The movie comes in a very poor DVD print - grainy and gloomy. But bear with it as in a way the strange subject matter is almost improved by the lousy print.

This B-movie was shot in six days with a budget of approximately $20,000, and we are told that scenes left over from other films (and even included in them) were used here to keep down costs. The director Edgar Ulmer found footage of the eastbound Los Angeles to New York highway, and decided to use it in the scenes where Tom Neal picks up the hitchhiking Ann Savage and then drives on. As Neal was heading west to LA, the film had to be flipped over to show the reverse; this caused the cars to appear to be driving on the wrong side of the road, and the hitchhiker to enter the car on the driver's side. But still Ulmer used the footage!
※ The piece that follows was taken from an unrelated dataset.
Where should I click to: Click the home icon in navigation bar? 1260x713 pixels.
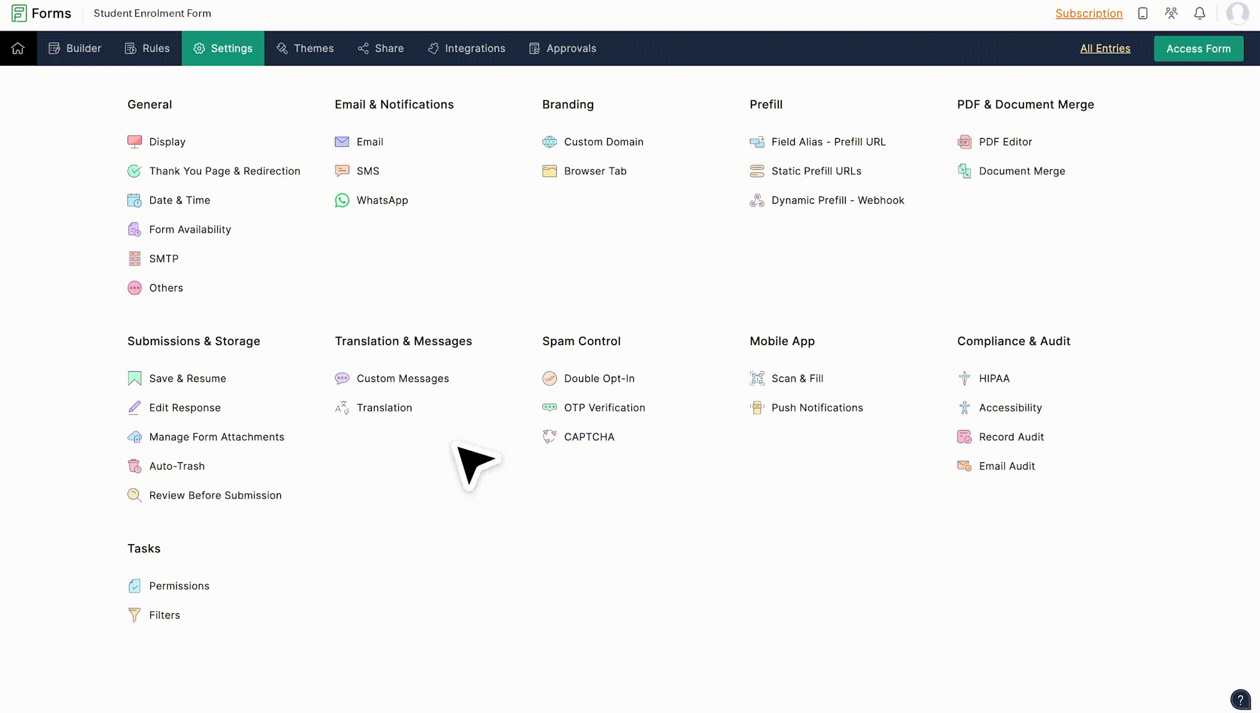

Tom Neal, the co-star, was an actor of little talent and unpleasant habits - drunken, violent and abusive. On set he was more than once disciplined for groping female members of cast and crew. A dumb, nasty piece of work you think - and then you read that at 24 he was awarded a law degree from Harvard University! Well worth checking out his wikipedia entry.

Ann Savage, the other co-star (who died on Christmas Day 2008), never built on her success here as the movie quickly passed into oblivion until it was picked up decades later as a film noir B-movie classic. She dropped out of motion pictures and took office work. In 1983, she attended a screening of Detour held as a tribute to director Edgar Ulmer.